◆ **Written request**: Reproduce all of the records below word for word, adding nothing and leaving nothing out.

::: Supplied information :::

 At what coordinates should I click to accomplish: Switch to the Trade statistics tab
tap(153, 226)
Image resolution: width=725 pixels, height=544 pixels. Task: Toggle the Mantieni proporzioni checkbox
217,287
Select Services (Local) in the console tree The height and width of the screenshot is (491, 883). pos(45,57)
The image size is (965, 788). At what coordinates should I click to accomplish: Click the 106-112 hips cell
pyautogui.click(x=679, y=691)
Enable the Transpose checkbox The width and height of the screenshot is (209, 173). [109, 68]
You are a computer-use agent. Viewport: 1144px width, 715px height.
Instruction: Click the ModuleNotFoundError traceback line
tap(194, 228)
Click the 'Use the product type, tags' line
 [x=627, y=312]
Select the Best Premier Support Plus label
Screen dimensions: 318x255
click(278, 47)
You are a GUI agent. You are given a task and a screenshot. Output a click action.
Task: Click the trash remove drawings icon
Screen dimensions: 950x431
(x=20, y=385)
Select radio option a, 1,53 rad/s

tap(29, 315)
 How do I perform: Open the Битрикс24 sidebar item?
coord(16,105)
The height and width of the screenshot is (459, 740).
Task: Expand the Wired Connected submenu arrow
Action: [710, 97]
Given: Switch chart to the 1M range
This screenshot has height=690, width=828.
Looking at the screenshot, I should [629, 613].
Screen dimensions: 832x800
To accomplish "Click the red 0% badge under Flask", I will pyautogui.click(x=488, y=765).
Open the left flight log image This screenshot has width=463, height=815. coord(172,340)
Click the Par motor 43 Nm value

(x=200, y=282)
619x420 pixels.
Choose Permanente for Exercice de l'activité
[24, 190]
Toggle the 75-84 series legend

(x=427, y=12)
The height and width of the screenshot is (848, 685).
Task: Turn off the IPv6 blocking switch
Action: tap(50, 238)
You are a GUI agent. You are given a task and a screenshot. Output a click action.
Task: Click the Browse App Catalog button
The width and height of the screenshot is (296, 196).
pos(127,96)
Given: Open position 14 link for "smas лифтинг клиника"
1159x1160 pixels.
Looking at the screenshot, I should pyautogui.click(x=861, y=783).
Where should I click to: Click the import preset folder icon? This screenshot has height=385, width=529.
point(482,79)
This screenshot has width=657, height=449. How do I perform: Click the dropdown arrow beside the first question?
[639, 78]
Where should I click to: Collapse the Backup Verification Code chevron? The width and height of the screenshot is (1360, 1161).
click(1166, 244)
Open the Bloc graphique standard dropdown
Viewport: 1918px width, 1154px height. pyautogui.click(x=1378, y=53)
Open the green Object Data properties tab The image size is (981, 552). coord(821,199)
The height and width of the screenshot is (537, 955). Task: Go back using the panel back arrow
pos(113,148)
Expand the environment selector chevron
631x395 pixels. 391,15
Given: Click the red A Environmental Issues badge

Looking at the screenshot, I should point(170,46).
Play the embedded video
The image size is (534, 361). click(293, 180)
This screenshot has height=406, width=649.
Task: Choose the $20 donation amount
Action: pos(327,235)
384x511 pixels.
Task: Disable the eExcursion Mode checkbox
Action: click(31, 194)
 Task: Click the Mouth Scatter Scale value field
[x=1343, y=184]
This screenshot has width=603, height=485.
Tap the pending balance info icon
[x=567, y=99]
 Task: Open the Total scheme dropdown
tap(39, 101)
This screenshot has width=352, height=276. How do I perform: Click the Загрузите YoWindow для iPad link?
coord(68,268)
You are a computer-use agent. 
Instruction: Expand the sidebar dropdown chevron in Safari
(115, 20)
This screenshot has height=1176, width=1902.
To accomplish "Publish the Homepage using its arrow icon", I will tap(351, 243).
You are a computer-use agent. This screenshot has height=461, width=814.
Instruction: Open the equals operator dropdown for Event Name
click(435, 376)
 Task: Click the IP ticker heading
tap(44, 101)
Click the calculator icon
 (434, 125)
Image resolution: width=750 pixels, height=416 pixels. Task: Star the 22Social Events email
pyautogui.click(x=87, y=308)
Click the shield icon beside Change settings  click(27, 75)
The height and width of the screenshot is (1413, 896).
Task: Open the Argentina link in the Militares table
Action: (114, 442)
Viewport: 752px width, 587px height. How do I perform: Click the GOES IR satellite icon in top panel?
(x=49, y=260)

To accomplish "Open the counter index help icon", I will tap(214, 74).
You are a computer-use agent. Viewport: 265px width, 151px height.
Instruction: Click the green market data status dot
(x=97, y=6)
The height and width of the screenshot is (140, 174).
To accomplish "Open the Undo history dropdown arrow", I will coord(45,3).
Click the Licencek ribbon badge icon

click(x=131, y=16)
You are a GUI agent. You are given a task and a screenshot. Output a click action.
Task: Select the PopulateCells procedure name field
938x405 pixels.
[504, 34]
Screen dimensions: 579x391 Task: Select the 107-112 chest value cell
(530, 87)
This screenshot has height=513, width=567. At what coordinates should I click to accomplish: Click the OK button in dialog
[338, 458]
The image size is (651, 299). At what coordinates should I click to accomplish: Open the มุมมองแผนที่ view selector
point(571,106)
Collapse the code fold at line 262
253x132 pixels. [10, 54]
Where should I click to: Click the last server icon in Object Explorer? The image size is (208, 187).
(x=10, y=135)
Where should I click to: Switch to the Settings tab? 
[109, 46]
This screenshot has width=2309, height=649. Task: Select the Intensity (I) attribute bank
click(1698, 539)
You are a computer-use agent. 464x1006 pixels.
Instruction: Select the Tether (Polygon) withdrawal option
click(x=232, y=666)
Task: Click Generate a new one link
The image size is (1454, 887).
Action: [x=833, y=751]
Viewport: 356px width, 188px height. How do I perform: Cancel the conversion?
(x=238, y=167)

:::

◆ **Response**:
 At what coordinates should I click to accomplish: Switch to the Trade statistics tab
tap(153, 226)
Image resolution: width=725 pixels, height=544 pixels. Task: Toggle the Mantieni proporzioni checkbox
217,287
Select Services (Local) in the console tree The height and width of the screenshot is (491, 883). pos(45,57)
The image size is (965, 788). At what coordinates should I click to accomplish: Click the 106-112 hips cell
pyautogui.click(x=679, y=691)
Enable the Transpose checkbox The width and height of the screenshot is (209, 173). [109, 68]
You are a computer-use agent. Viewport: 1144px width, 715px height.
Instruction: Click the ModuleNotFoundError traceback line
tap(194, 228)
Click the 'Use the product type, tags' line
 [x=627, y=312]
Select the Best Premier Support Plus label
Screen dimensions: 318x255
click(278, 47)
You are a GUI agent. You are given a task and a screenshot. Output a click action.
Task: Click the trash remove drawings icon
Screen dimensions: 950x431
(x=20, y=385)
Select radio option a, 1,53 rad/s

tap(29, 315)
 How do I perform: Open the Битрикс24 sidebar item?
coord(16,105)
The height and width of the screenshot is (459, 740).
Task: Expand the Wired Connected submenu arrow
Action: [710, 97]
Given: Switch chart to the 1M range
This screenshot has height=690, width=828.
Looking at the screenshot, I should [629, 613].
Screen dimensions: 832x800
To accomplish "Click the red 0% badge under Flask", I will pyautogui.click(x=488, y=765).
Open the left flight log image This screenshot has width=463, height=815. coord(172,340)
Click the Par motor 43 Nm value

(x=200, y=282)
619x420 pixels.
Choose Permanente for Exercice de l'activité
[24, 190]
Toggle the 75-84 series legend

(x=427, y=12)
The height and width of the screenshot is (848, 685).
Task: Turn off the IPv6 blocking switch
Action: tap(50, 238)
You are a GUI agent. You are given a task and a screenshot. Output a click action.
Task: Click the Browse App Catalog button
The width and height of the screenshot is (296, 196).
pos(127,96)
Given: Open position 14 link for "smas лифтинг клиника"
1159x1160 pixels.
Looking at the screenshot, I should pyautogui.click(x=861, y=783).
Where should I click to: Click the import preset folder icon? This screenshot has height=385, width=529.
point(482,79)
This screenshot has width=657, height=449. How do I perform: Click the dropdown arrow beside the first question?
[639, 78]
Where should I click to: Collapse the Backup Verification Code chevron? The width and height of the screenshot is (1360, 1161).
click(1166, 244)
Open the Bloc graphique standard dropdown
Viewport: 1918px width, 1154px height. pyautogui.click(x=1378, y=53)
Open the green Object Data properties tab The image size is (981, 552). coord(821,199)
The height and width of the screenshot is (537, 955). Task: Go back using the panel back arrow
pos(113,148)
Expand the environment selector chevron
631x395 pixels. 391,15
Given: Click the red A Environmental Issues badge

Looking at the screenshot, I should point(170,46).
Play the embedded video
The image size is (534, 361). click(293, 180)
This screenshot has height=406, width=649.
Task: Choose the $20 donation amount
Action: pos(327,235)
384x511 pixels.
Task: Disable the eExcursion Mode checkbox
Action: click(31, 194)
 Task: Click the Mouth Scatter Scale value field
[x=1343, y=184]
This screenshot has width=603, height=485.
Tap the pending balance info icon
[x=567, y=99]
 Task: Open the Total scheme dropdown
tap(39, 101)
This screenshot has width=352, height=276. How do I perform: Click the Загрузите YoWindow для iPad link?
coord(68,268)
You are a computer-use agent. 
Instruction: Expand the sidebar dropdown chevron in Safari
(115, 20)
This screenshot has height=1176, width=1902.
To accomplish "Publish the Homepage using its arrow icon", I will tap(351, 243).
You are a computer-use agent. This screenshot has height=461, width=814.
Instruction: Open the equals operator dropdown for Event Name
click(435, 376)
 Task: Click the IP ticker heading
tap(44, 101)
Click the calculator icon
 (434, 125)
Image resolution: width=750 pixels, height=416 pixels. Task: Star the 22Social Events email
pyautogui.click(x=87, y=308)
Click the shield icon beside Change settings  click(27, 75)
The height and width of the screenshot is (1413, 896).
Task: Open the Argentina link in the Militares table
Action: (114, 442)
Viewport: 752px width, 587px height. How do I perform: Click the GOES IR satellite icon in top panel?
(x=49, y=260)

To accomplish "Open the counter index help icon", I will tap(214, 74).
You are a computer-use agent. Viewport: 265px width, 151px height.
Instruction: Click the green market data status dot
(x=97, y=6)
The height and width of the screenshot is (140, 174).
To accomplish "Open the Undo history dropdown arrow", I will coord(45,3).
Click the Licencek ribbon badge icon

click(x=131, y=16)
You are a GUI agent. You are given a task and a screenshot. Output a click action.
Task: Select the PopulateCells procedure name field
938x405 pixels.
[504, 34]
Screen dimensions: 579x391 Task: Select the 107-112 chest value cell
(530, 87)
This screenshot has height=513, width=567. At what coordinates should I click to accomplish: Click the OK button in dialog
[338, 458]
The image size is (651, 299). At what coordinates should I click to accomplish: Open the มุมมองแผนที่ view selector
point(571,106)
Collapse the code fold at line 262
253x132 pixels. [10, 54]
Where should I click to: Click the last server icon in Object Explorer? The image size is (208, 187).
(x=10, y=135)
Where should I click to: Switch to the Settings tab? 
[109, 46]
This screenshot has width=2309, height=649. Task: Select the Intensity (I) attribute bank
click(1698, 539)
You are a computer-use agent. 464x1006 pixels.
Instruction: Select the Tether (Polygon) withdrawal option
click(x=232, y=666)
Task: Click Generate a new one link
The image size is (1454, 887).
Action: [x=833, y=751]
Viewport: 356px width, 188px height. How do I perform: Cancel the conversion?
(x=238, y=167)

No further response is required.